Tuesday, October 6, 2009

Training to look


This is not Marx with bazooka, although that will be equally intriguing. This is Miroslav Tichy with one of his self-made cameras. Out of trash, antithetical to all the dazzling megapixel ones, the old man's camera is laughing at us: that we have paid too much attention to the media and forgot about looking. In what ways should we train our "look"?

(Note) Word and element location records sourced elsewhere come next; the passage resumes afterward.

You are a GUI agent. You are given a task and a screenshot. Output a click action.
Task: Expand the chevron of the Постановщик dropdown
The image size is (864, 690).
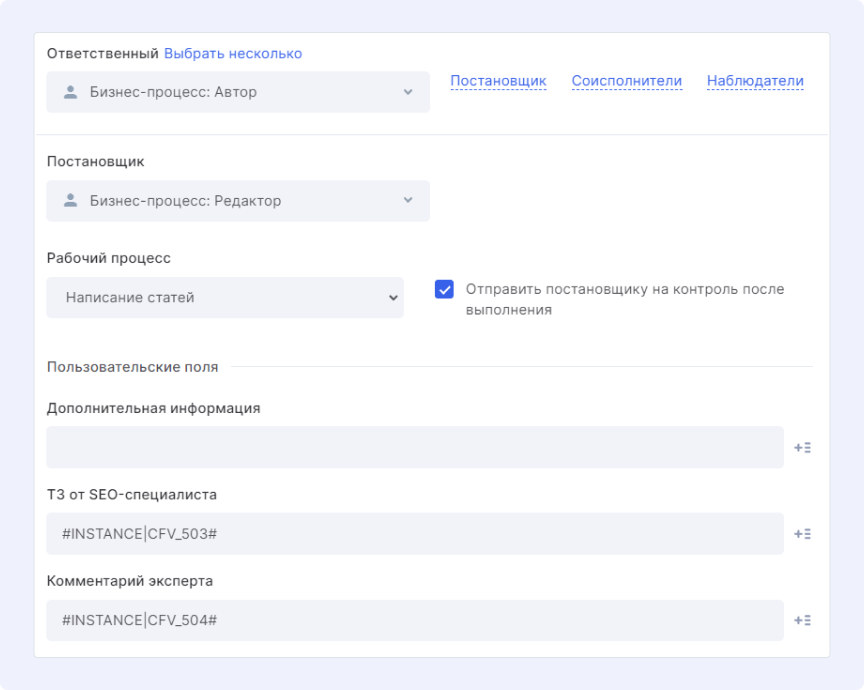(x=407, y=201)
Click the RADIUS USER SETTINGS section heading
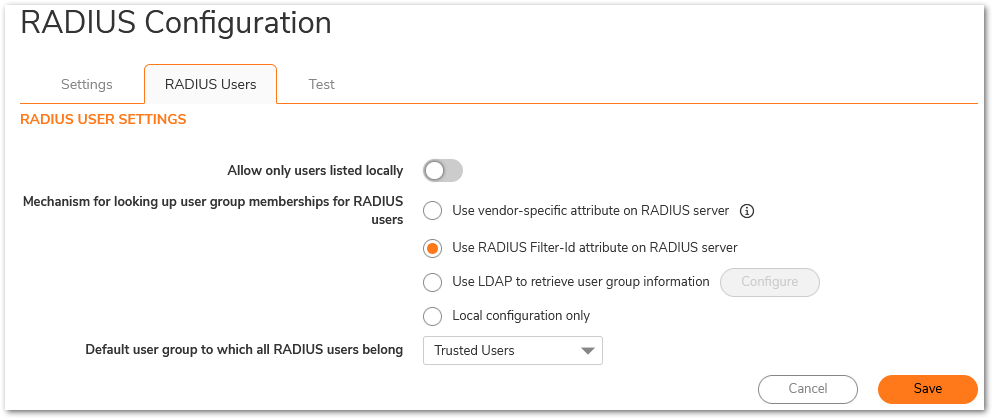 [103, 119]
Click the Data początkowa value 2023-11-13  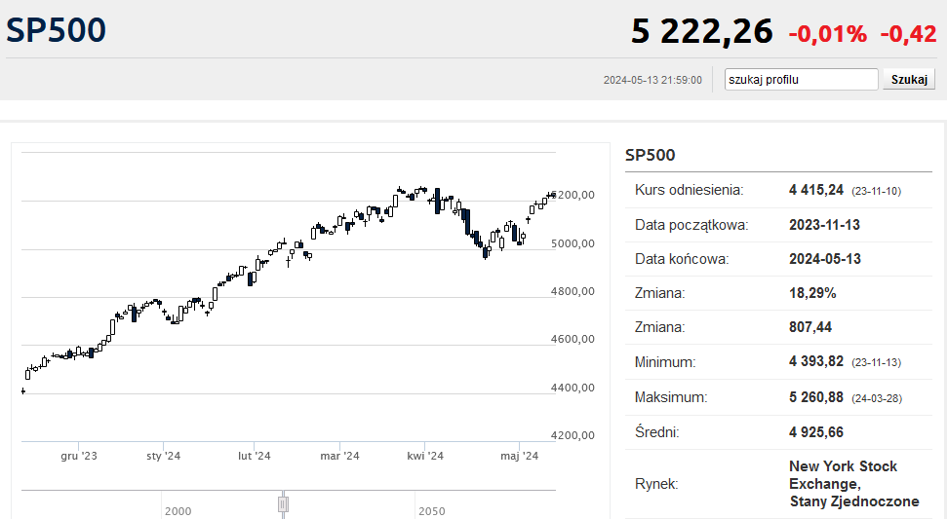click(824, 224)
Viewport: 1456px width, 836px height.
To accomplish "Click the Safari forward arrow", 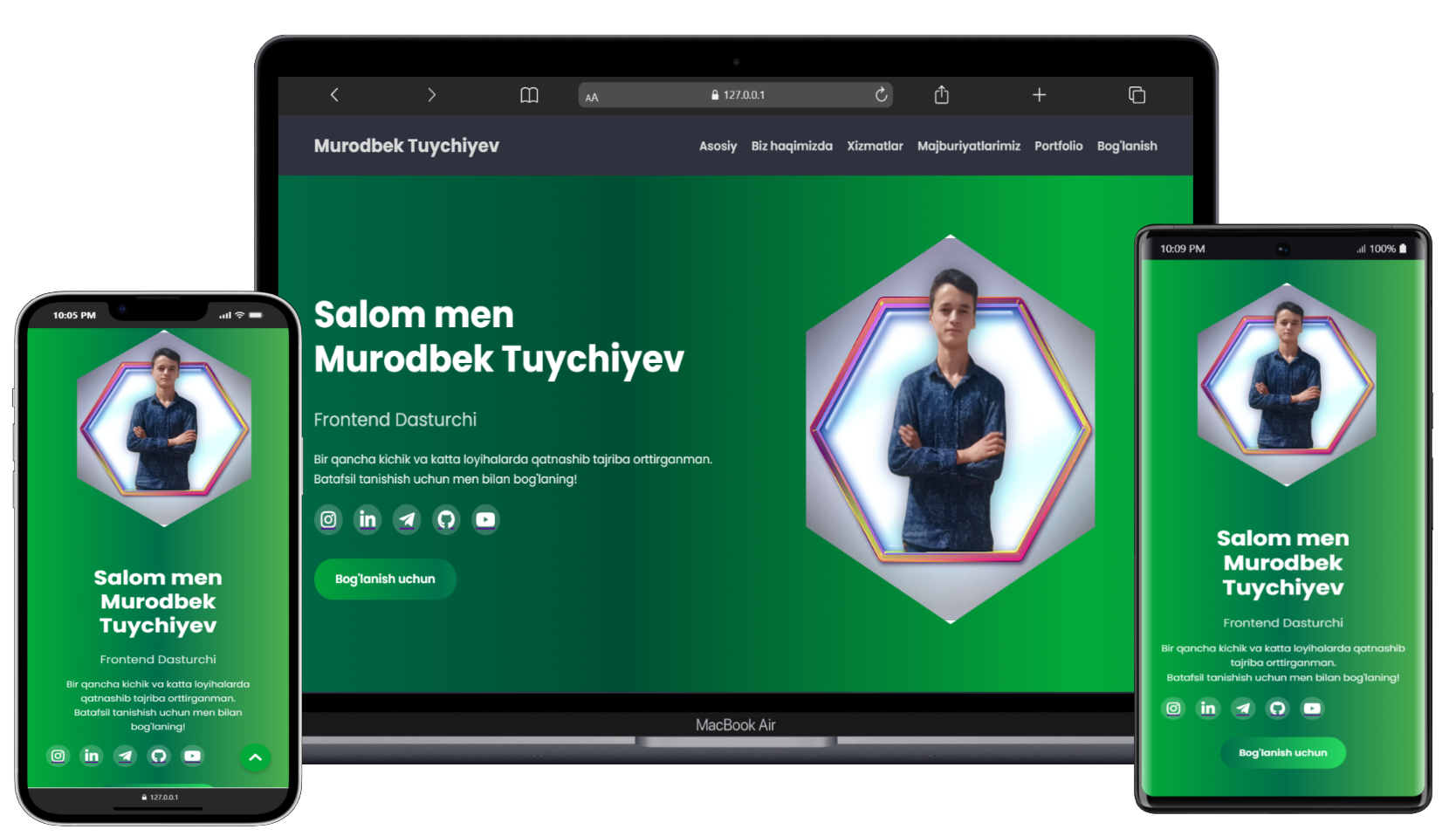I will [x=431, y=95].
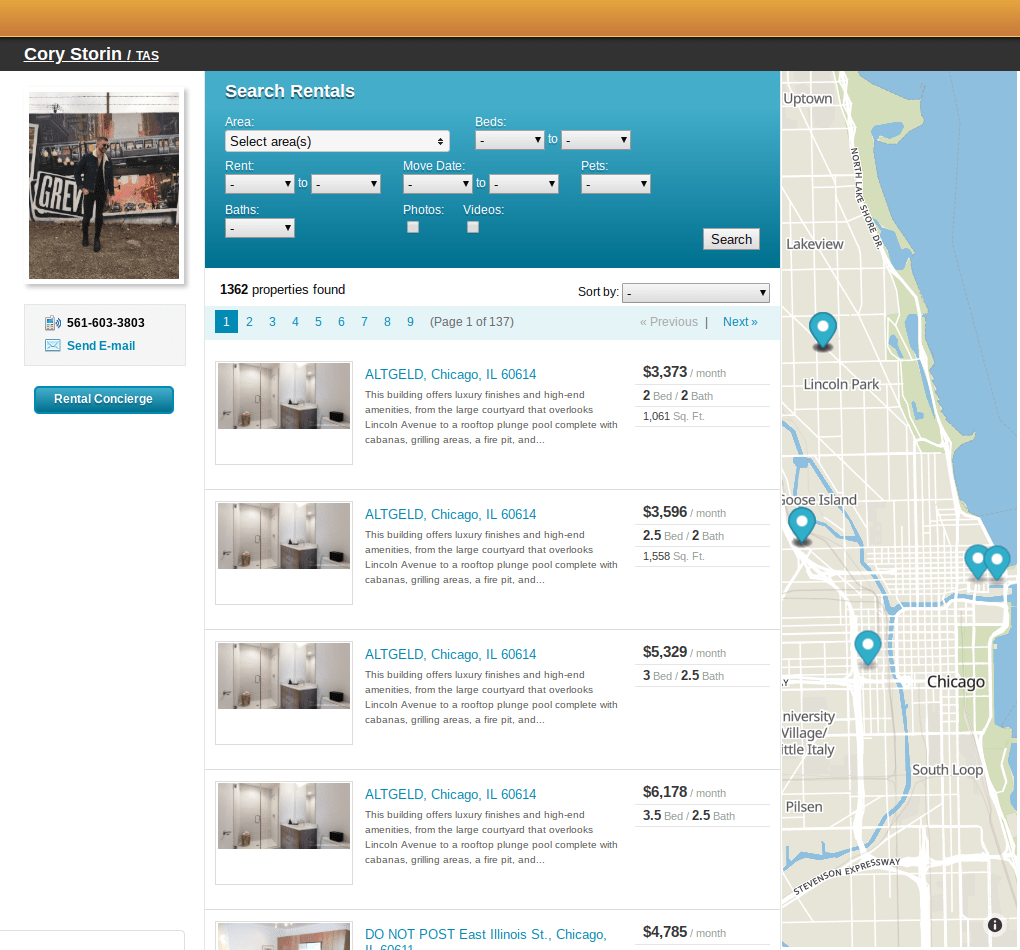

When all the frustrations of apertures, speeds, focuses, lights, filters, angles, . . . have come to no salvation of mediocrity, to concentrate on the essence of looking means, for one thing, to forget worrying about how many functions your cameras have and how expensive they are. 
Laughable as it is, it is 100% designed and crafted by this old man -- for the most sensual looking. How to look at your subjects and be certain about the pictures you want to take seems to be a much better subject to think about for every photographer, and also not only limited to photographers. And the results (See the picture right below) seem to cast serious doubts on the cameras we each have in our hands: Do we need to spend what we have spent for the cameras that nevertheless do not seem to excel this old man's, judging by the results? Are we using the expensive cameras to hide our deep insecurity of our inability/mediocrity? With all the worries of the control details and technical know-how, buttons to push and wheels to turn, we seem to be further away from the question of looking, from why and how we need to be closer to our photo subjects.  There always seems to be something that hinders us from coming closer to the subject -- caressing it with our minds and hands, desire and love, contemplation and action. 
Here comes the old man, an antihero of a commodity-fetishized world, quenching us inside his trash camera world and forcing us to rethink the potentials of whatever we have in our hands and our minds. With his old eyes and old desires, he is looking at the subject, single-mindedly. At the least attentive and unnoticed moment, he triggers the click.